What you have to do:
Begin at the line with "Open the Dashboard icon in sidebar" and write out every line after it, exactly, through the last line below, adding nothing.

Data:
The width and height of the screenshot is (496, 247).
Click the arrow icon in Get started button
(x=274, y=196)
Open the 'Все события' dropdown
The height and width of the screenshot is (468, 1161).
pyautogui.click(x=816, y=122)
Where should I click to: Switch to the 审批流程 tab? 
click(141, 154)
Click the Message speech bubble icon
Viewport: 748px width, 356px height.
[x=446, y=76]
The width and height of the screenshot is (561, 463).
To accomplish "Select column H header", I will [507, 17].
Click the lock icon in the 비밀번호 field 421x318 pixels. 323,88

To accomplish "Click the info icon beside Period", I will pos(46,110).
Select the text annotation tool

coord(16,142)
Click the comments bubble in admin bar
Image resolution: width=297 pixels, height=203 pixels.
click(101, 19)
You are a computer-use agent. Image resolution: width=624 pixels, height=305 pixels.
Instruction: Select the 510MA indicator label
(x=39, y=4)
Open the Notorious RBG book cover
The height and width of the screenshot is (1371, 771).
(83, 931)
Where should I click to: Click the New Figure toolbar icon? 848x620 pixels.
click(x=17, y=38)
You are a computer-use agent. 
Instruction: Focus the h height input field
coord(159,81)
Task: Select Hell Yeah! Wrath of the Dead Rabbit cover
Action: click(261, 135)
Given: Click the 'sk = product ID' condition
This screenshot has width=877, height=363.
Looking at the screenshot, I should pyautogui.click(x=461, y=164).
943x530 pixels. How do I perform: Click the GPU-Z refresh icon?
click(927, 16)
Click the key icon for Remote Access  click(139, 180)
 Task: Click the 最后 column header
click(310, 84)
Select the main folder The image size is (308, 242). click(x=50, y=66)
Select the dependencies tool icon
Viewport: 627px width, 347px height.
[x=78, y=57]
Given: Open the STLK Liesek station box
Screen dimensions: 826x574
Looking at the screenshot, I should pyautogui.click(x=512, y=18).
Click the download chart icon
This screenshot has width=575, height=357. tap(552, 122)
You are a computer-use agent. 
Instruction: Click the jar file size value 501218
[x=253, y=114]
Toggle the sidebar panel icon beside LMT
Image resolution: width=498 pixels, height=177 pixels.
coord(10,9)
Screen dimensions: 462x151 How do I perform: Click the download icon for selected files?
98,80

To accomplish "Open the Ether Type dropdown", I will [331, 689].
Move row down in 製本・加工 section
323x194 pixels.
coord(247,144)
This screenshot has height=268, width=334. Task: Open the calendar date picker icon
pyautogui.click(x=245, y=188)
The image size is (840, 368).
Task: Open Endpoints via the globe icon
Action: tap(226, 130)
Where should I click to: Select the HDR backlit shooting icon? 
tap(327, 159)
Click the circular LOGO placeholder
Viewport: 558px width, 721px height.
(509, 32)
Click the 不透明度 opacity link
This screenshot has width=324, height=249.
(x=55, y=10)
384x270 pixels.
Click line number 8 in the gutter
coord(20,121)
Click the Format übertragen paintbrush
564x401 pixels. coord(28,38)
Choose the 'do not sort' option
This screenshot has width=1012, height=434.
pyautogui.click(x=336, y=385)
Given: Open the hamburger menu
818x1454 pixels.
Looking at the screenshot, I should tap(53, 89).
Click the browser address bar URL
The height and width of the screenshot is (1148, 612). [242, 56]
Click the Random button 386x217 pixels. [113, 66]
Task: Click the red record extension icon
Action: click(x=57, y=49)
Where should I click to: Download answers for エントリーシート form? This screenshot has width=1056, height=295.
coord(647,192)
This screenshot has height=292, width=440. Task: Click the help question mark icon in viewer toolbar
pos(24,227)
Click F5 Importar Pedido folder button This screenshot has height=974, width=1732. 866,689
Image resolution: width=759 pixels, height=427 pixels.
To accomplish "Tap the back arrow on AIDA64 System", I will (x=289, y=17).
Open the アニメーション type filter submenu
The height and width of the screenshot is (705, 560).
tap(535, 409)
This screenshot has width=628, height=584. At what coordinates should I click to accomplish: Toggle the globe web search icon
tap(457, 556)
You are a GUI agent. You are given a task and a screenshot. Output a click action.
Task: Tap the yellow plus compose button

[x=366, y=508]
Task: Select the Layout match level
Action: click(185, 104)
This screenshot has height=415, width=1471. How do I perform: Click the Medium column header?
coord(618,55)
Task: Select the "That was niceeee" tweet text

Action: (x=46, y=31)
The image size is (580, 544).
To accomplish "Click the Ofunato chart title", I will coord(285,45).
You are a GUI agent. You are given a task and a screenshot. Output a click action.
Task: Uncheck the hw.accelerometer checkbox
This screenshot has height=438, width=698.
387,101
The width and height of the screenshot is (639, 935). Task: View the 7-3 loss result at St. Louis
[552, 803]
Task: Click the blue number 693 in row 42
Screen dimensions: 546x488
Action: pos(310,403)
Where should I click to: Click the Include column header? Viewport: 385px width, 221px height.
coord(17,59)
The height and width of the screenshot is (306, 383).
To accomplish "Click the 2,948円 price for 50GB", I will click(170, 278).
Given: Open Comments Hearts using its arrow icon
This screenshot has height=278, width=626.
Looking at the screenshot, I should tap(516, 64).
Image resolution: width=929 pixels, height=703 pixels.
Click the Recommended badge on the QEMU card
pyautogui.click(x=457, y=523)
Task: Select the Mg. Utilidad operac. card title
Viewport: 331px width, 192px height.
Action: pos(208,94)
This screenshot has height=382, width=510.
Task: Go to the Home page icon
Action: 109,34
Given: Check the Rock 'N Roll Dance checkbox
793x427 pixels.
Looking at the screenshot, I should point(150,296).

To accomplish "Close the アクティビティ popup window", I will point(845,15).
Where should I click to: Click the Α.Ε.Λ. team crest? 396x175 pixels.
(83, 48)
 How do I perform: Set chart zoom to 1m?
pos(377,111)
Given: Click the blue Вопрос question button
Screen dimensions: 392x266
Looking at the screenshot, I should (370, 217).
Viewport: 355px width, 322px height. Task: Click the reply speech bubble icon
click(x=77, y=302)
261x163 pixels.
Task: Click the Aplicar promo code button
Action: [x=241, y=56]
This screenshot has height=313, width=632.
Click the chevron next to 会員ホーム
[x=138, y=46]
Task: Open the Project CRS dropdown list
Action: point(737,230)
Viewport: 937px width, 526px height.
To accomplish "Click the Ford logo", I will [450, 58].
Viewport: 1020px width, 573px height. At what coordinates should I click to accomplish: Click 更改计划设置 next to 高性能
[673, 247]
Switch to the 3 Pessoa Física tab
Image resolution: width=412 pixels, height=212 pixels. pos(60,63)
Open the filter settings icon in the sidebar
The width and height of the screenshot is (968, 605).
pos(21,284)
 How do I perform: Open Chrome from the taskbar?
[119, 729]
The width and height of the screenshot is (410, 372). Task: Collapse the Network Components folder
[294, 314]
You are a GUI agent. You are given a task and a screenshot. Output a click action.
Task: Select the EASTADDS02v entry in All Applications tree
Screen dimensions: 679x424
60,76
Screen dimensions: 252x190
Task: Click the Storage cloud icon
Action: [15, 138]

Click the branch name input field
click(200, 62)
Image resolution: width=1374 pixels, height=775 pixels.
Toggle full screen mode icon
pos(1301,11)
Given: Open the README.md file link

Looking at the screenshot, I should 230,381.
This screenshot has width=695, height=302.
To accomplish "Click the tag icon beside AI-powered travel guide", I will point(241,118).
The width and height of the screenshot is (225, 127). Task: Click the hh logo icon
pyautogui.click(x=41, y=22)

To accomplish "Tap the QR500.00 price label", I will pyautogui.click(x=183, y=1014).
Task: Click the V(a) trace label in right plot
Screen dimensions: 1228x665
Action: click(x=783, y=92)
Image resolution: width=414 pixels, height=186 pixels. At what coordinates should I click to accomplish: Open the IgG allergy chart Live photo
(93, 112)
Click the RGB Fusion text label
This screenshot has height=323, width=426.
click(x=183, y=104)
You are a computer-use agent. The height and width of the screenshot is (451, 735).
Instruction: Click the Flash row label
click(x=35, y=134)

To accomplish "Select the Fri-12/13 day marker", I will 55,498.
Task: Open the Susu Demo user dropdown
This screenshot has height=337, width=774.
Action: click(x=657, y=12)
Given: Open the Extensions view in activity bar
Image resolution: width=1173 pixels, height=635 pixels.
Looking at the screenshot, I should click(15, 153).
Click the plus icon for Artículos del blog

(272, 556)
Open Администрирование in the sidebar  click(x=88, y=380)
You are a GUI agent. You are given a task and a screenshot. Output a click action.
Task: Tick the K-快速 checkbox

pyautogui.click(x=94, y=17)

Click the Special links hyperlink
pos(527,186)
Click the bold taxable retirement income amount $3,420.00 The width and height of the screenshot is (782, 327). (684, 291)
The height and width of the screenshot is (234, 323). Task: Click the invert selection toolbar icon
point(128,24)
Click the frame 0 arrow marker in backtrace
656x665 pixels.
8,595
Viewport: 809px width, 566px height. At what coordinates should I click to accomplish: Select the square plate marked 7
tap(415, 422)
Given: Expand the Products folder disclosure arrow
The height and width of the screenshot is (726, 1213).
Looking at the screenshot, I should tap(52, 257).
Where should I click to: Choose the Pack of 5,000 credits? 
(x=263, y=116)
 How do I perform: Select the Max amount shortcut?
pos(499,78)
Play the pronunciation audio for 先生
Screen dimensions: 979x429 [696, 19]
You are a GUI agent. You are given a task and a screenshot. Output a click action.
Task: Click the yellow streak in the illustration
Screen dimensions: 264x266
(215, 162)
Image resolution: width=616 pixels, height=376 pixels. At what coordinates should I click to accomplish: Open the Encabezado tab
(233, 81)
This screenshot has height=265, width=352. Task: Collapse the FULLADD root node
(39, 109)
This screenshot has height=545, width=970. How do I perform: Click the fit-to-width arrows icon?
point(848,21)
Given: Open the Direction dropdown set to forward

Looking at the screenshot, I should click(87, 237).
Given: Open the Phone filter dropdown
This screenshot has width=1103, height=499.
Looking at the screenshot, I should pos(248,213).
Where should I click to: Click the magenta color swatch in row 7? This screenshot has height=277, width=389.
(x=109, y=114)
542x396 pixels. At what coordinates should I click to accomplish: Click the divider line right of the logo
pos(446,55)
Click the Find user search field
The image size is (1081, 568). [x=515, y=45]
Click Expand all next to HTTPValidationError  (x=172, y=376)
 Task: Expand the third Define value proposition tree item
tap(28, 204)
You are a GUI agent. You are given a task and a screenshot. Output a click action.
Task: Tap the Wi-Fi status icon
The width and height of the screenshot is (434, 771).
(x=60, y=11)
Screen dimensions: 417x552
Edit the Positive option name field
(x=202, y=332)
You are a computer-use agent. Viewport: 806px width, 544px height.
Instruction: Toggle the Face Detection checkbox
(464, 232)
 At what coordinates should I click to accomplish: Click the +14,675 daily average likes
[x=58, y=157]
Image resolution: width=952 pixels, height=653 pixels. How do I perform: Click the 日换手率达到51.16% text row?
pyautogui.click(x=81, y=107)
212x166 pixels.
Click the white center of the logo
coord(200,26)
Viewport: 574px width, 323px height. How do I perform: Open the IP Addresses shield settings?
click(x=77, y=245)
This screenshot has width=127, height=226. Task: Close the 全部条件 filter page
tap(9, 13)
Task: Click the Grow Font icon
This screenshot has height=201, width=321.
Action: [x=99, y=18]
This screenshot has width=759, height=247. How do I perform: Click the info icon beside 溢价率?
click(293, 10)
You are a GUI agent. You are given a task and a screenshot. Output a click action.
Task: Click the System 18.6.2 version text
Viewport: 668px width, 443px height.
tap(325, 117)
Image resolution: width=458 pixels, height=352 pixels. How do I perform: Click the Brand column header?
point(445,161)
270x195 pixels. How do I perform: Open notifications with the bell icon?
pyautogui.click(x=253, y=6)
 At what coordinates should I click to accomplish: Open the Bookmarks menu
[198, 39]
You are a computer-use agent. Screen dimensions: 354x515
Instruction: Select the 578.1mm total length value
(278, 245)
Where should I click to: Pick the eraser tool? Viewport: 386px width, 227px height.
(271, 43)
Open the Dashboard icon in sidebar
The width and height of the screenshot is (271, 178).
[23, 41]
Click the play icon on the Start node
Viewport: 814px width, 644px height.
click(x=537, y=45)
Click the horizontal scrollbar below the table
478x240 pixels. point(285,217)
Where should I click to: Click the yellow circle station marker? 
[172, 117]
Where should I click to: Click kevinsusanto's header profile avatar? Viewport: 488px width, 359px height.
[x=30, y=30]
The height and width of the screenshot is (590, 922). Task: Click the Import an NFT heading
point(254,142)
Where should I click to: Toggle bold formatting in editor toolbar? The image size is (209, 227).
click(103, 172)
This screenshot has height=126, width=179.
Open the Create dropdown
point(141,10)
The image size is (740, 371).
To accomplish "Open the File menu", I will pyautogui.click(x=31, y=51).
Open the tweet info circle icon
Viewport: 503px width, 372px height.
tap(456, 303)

Answer to the exercise:
Open the Dashboard icon in sidebar
The width and height of the screenshot is (271, 178).
[23, 41]
Click the play icon on the Start node
Viewport: 814px width, 644px height.
click(x=537, y=45)
Click the horizontal scrollbar below the table
478x240 pixels. point(285,217)
Where should I click to: Click the yellow circle station marker? 
[172, 117]
Where should I click to: Click kevinsusanto's header profile avatar? Viewport: 488px width, 359px height.
[x=30, y=30]
The height and width of the screenshot is (590, 922). Task: Click the Import an NFT heading
point(254,142)
Where should I click to: Toggle bold formatting in editor toolbar? The image size is (209, 227).
click(103, 172)
This screenshot has height=126, width=179.
Open the Create dropdown
point(141,10)
The image size is (740, 371).
To accomplish "Open the File menu", I will pyautogui.click(x=31, y=51).
Open the tweet info circle icon
Viewport: 503px width, 372px height.
tap(456, 303)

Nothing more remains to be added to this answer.